Key Responsibilities:
Responsible AI Strategy & Framework Development
- Define and evolve the Responsible AI framework covering fairness, bias, explainability, robustness, privacy, safety, and regulatory compliance.
- Collaborate with AI engineering, data science, product, legal, security, compliance, and ethics teams to operationalize Responsible AI standards.
- Translate global Responsible AI principles and emerging regulations into company-specific policies, guardrails, and workflows.
- Identify innovative approaches to embed Responsible AI across design, development, deployment, and monitoring stages.
Product Ownership Responsible AI Tooling
- Act as Product Owner for the Responsible AI assessment and governance tool.
- Define product vision, roadmap, success metrics, and prioritization aligned with business and regulatory needs.
- Convert Responsible AI requirements into product features: risk assessments, checklists, metrics, dashboards, and approval workflows.
- Work with engineering teams to deliver end-to-end solutions from concept to production.
- Ensure usability, scalability, and adoption across predictive and generative AI teams.
Stakeholder Engagement & Enablement
- Lead workshops, reviews, and design discussions to guide teams in applying Responsible AI practices.
- Drive organization-wide awareness through training, documentation, and best-practice playbooks.
- Act as a trusted advisor to leadership on AI risk, ethics, and governance decisions.
Risk Assessment & Governance
- Establish AI risk classification and maturity models (low / medium / high risk).
- Oversee Responsible AI assessments across AI use cases, ensuring risks are identified, mitigated, and documented.
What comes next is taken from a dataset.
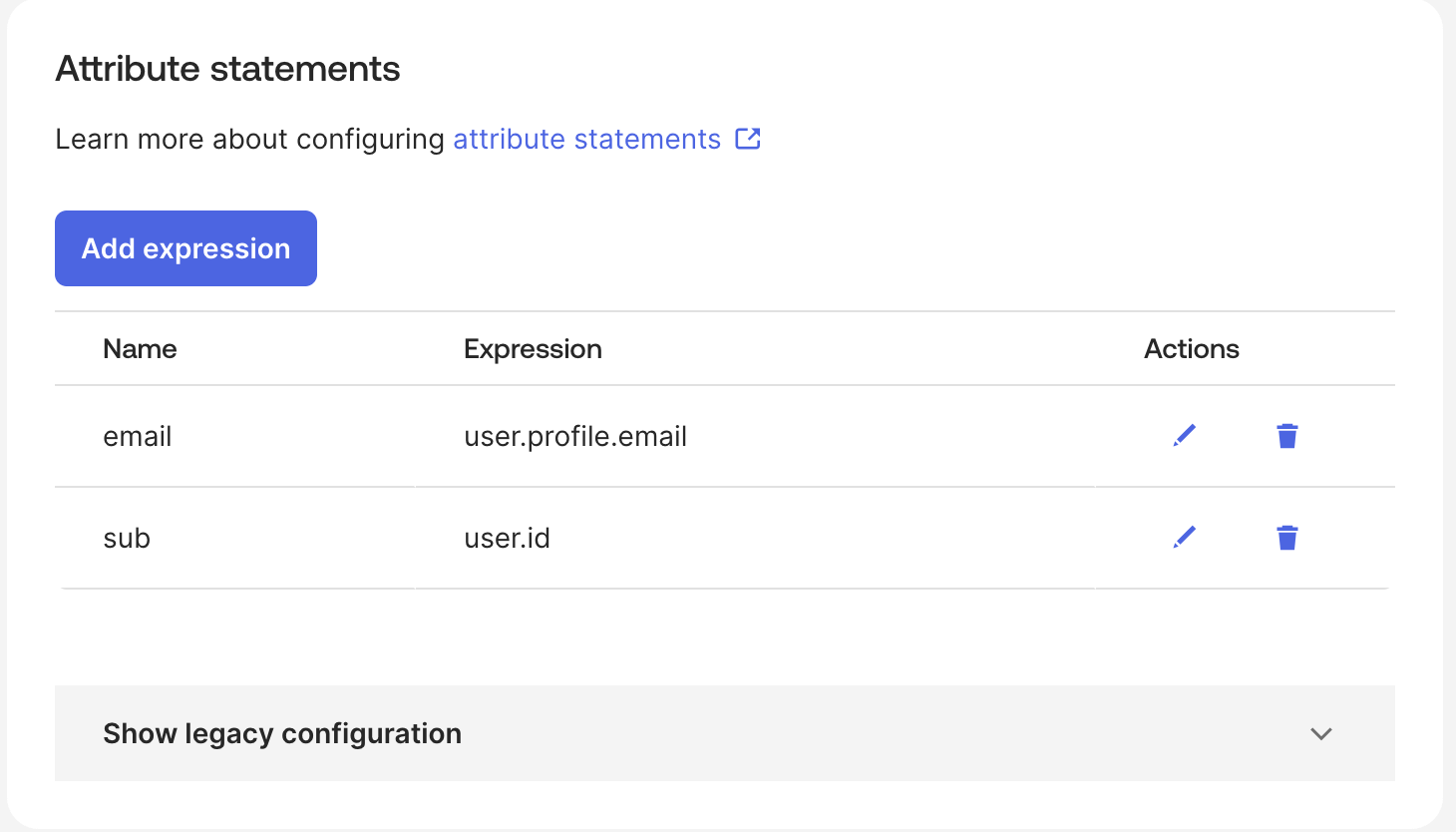1456x832 pixels.
Task: Click the external link icon next to attribute statements
Action: [748, 139]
- Define monitoring and audit mechanisms for post-deployment AI systems.
- Track regulatory trends and ensure proactive alignment with global AI governance expectations.
Success Metrics:
- Responsible AI principles embedded into AI development lifecycle.
- High adoption of the Responsible AI tool across teams.
- Measurable reduction in AI risk exposure and improved compliance readiness.
- Strong trust and collaboration between AI teams and governance stakeholders.